These new transactions aimed at younger clients generate financial rewards over a fixed period, generally varying from two to 10 years, and payouts can be tailored to the needs of individual clients and their unique situations. Also, they need not always be designed from scratch. Individuals who already have life insurance policies in force, but who no longer need them, should not allow them to lapse. A specialist in this field can analyze any form of life insurance, whether universal, variable, term or whole life, to determine its realizable value.
Life settlement transactions have varying degrees of rigidity—some cannot be changed, while others may be modified—so clients must consider the consequences of entering into these deals carefully.

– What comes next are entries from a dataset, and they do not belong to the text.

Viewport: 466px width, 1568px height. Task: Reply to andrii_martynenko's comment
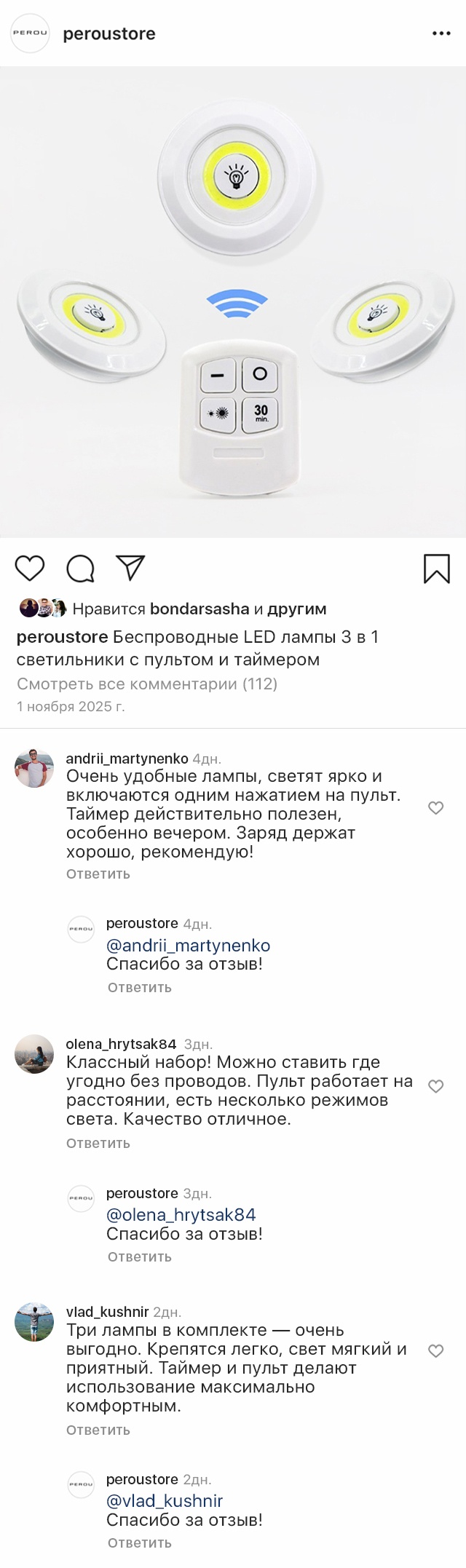point(98,874)
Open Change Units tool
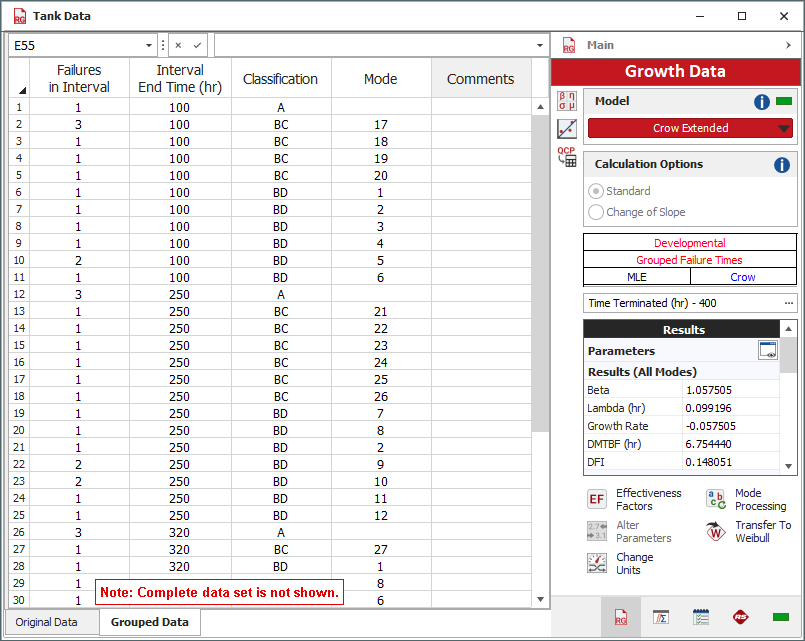Image resolution: width=805 pixels, height=641 pixels. coord(597,564)
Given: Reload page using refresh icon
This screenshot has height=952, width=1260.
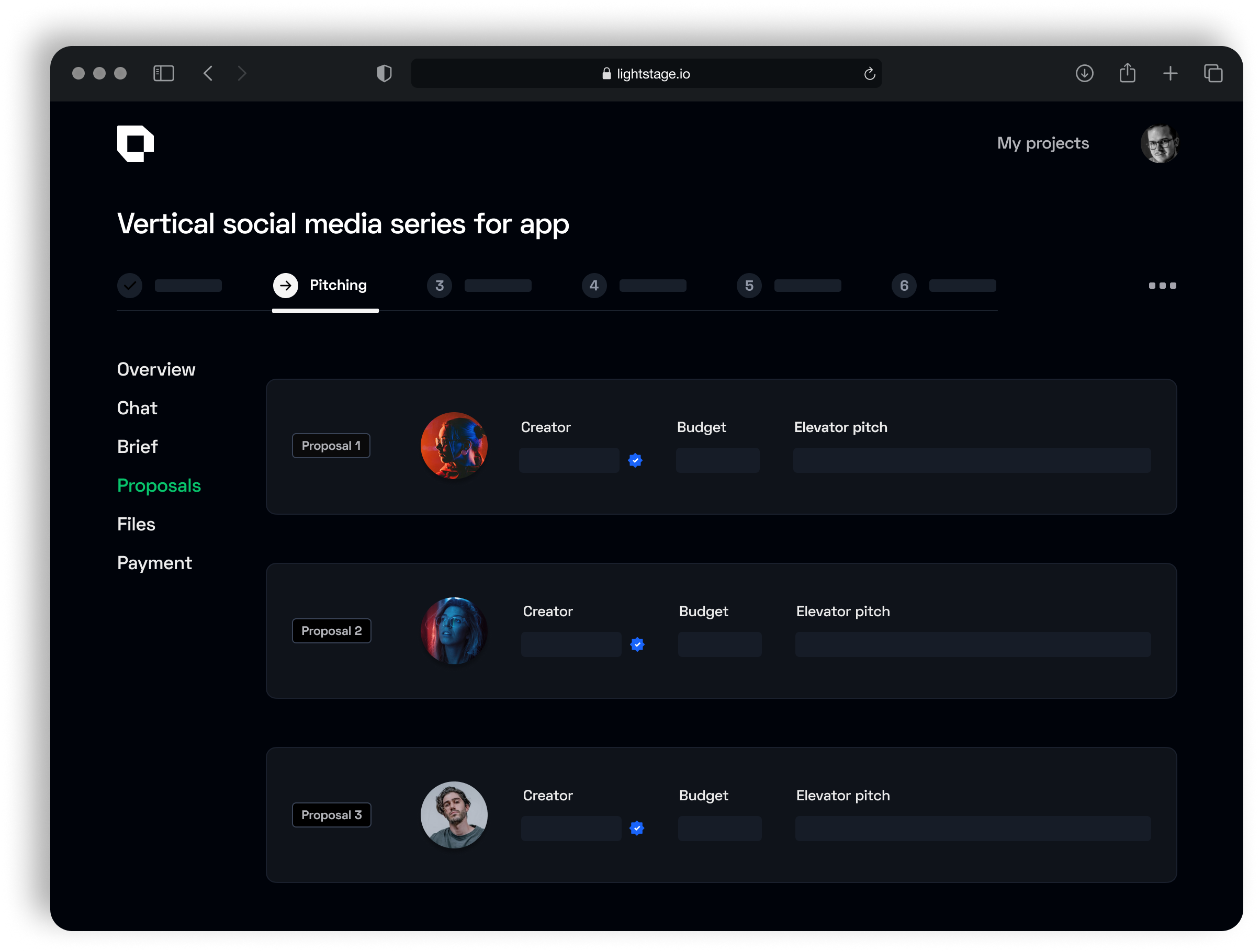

In most cases, people who exploit all their insurance capacity by obtaining a policy to provide death benefits for their families, and by then monetizing the balance, cannot increase the amount of insurance they carry, unless their insurability value (that is, their projected net worth or income) increases.
Financial advisors who understand this product can help clients find and vet transactions that are most appropriate for their age, net worth and goals. They must consider a range of factors, including the terms of the life insurance policies or programs, the face values, the policy crediting rates and the carriers’ attitude toward the settlement industry. Advisors must scrutinize these proposals for both their long- and short-term considerations—the commission a life agent stands to earn should not be the only issue given serious analysis. The tax consequences of these transactions also vary. Individuals considering them should determine whether a particular deal’s payout will be treated as capital gains or ordinary income tax; in some cases it is not taxed at all.
Few of us like to consider the financial benefits of our own death; we prefer to dwell on the financial benefits of life. As a result, many individuals have a poor understanding of how to leverage and maximize this sizeable and free asset on our personal balance sheets. Those who take the time to understand it may find it has the potential to add millions of dollars to their net worth.